Tag: food’

Coma (not the GNR song)

 - by Brittney

Because I was such an amazing girlfriend during NPH’s illness, he decided to take me out to eat as a way of saying thank you. Sure, he could have gotten flowers or some dumb card, but this kid knows the way to my heart. So to Texas Roadhouse we went today, because one: I seem to be coming back from my previous vegetarianism with a vengeance, and two: he had never been. I KNOW. My boyfriend, who might as well have barbecue sauce pumping through his veins in lieu of blood, had before today never been to Texas Roadhouse. Egads. It is because of this amazing, rolls-on-the-table, pick two sides with your entree of ‘cued meat establishment, I am now in a full-on food coma on the couch while Fergus sleeps on my lap and Neil flips between infommercials, Pawn Stars, and the Bears-Packers game. (I’ve decided to cheer for the Bears today for really no other reason than I’m feeling fickle toward the Packers this season.) The ol’ Roadhouse didn’t disappoint (I had the ribs, he had the pulled pork, we shared, it was adorable) and of COURSE I was all, “You know I ate eight of these rolls one time in five minutes to win a roll-eating competition during Relay for Life our freshman year, right?!??!” Yes, Brittney. We all know. I informed my dining companion that I’m 100% certain I could shatter my previous record, but since I was already branded a freak for wearing flip-flops, I decided to not give the neighboring tables anything more at which to stare. (Don’t ask– 713 had a small-ish soiree of 100+ people last night and I didn’t feel like pulling on my fashion boots just to head out to lunch. So I borrowed a pair of Bryce’s flip-flops, obviously.) Apparently I have “homework” that’s “due tomorrow” because we’re still in “college” and life isn’t just one long “winter break.” As you may have inferred from the air quotes, I believe none of this. Priority numero uno is a nap, and hopefully when I wake up, it will magically be again the day after Christmas and I will have zero responsibilities in the upcoming weeks.

Not a Food Blog

 - by Brittney

I’m certainly no food blogger, though I follow quite a few of them. (Stop on over and stalk Iowa Girl Eats if you want to check out the best food blog around.) Food is probably my favorite thing in the world, and one of my resolutions was to stop spending so much money on eating out and get more culinary at home. After my first day of class (uneventful), I went to Aldi for giant shopping trip since all my bare cupboard held was oatmeal and an odd amount of marshmallows my mother sent home with me after Christmas.
ALDI IS THE BEST STORE IN THE WORLD!! Price-wise, that is. You all know NPH and I are loyal Hy-Vee fans til we die, we go at least five times a week for random things he thinks he needs. However, I bought a load of food (I won’t bore you to tears by documenting it all, but it included produce, breakfast stuff, sandwich stuff, coffee, etc.) all for $33! Thirty. Three. Dollars. I was over the moon. I came home and fired up the oven to roast some vegetables (see, Rob, I’m counteracting that coleslaw in my arteries with loads of Vitamin A and potassium.) I’ve never actually roasted vegetables before, but my favorite salad at Micky’s is loaded with roasted broccoli and cauliflower, so I tried to recreate it at home. Now, when I make my next statement, some of you may be outraged, some may be filled with disbelief, but I’m going to go ahead and announce it anyway: roasted broccoli is my favorite food. In the world. I could eat it every single day for the rest of my life. I don’t think you understand this love affair. It. Is. Perfection. Sit back, ruminate on that, maybe take a minute to try and understand where I could possibly coming from.

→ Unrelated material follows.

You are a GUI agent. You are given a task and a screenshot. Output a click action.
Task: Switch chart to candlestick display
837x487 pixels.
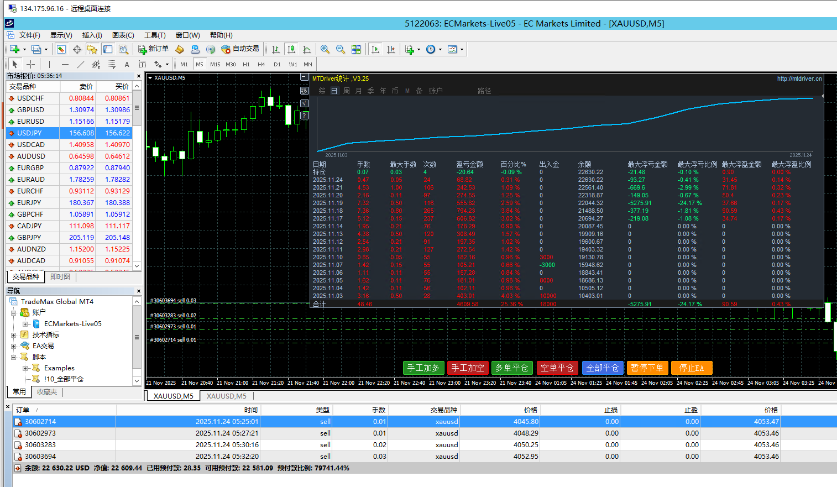291,49
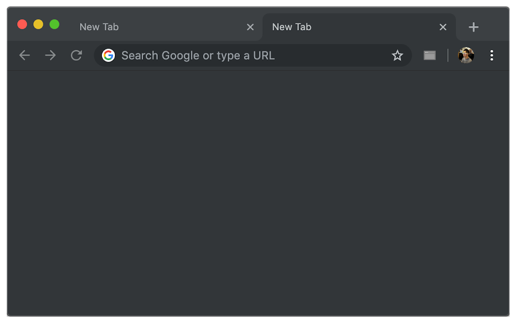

…oh, one of my co-workers made cake balls for the office today. No, you read that right: cake balls. Little balls of cake. Dunked in almond bark. There were two kinds, carrot & red velvet, I obviously went with carrot (and perhaps had a red velvet later.) There are a few different recipes out there, but here is the best, the one I had the privilege of trying today. I’m pretty sure there’s also crack cocaine missing from that recipe, that’s how good they are. I may have referred to them as Devil Balls a few times. So really, roasted broccoli is my new favorite savory food. Cake balls can be my new favorite dessert. Because they’re BALLS of CAKE. Feel free to snicker.

Delicious confession

 - by Brittney

I’ve been hiding something from you. I’ve been trying to hide it from myself, but I need to come clean.

I’ve had two Taco Bell $5 Buck Boxes in less than 48 hours.

I know. It’s disgusting. But so, so good. I’ve eaten at Taco Bell maybe five times total in my life. It definitely wasn’t a place we went when I was a kid, and I generally try to avoid places where food comes at you through a window. I’ve been seeing the commercials for the five dollar box for a while and didn’t give it much thought, but one day I really paid attention and was like DAMN that’s a good deal. Five items for five dollars? Enough to fill you up for hours (though might perhaps make you regret your entire life later)? Sign me up. I knew I wouldn’t be able to eat this on just any regular day though, so it’s not always been sober consumption (that makes it all the more delicious.) God bless Neil’s still-fevered soul for being my enabler, for not breaking up with me after I waxed poetic on the sheer awesomeness of the Crunchwrap Supreme for a solid twenty minutes post-meal. Arteries, I’m sorry. Thighs, I’m even more sorry. I promise I’ll cool it on meals that come packed in laptop-sized boxes. For those of you who are now morbidly curious, go to Taco Bell and try it for yourself. Get the Beefy Crunch box, not that nasty Volcano one because it’s doesn’t come with aforementioned Taco Frisbee (crunchwrap supreme.) No need to thank me, your bloated, sour cream-filled tummy will be all the repayment I need. I’m gonna go lay in one position for a very long time.

Trolls & Meat

 - by Brittney

Someone found my blog by Googling “how long til adam richman gets a heart attack.” While humorous, I hope the answer is a very long time from now, or that he steps away from the eating challenges before then because I think he’s kinda cute in that lovable oaf kinda way, and Lord knows I’ve always had a thing for dark hair.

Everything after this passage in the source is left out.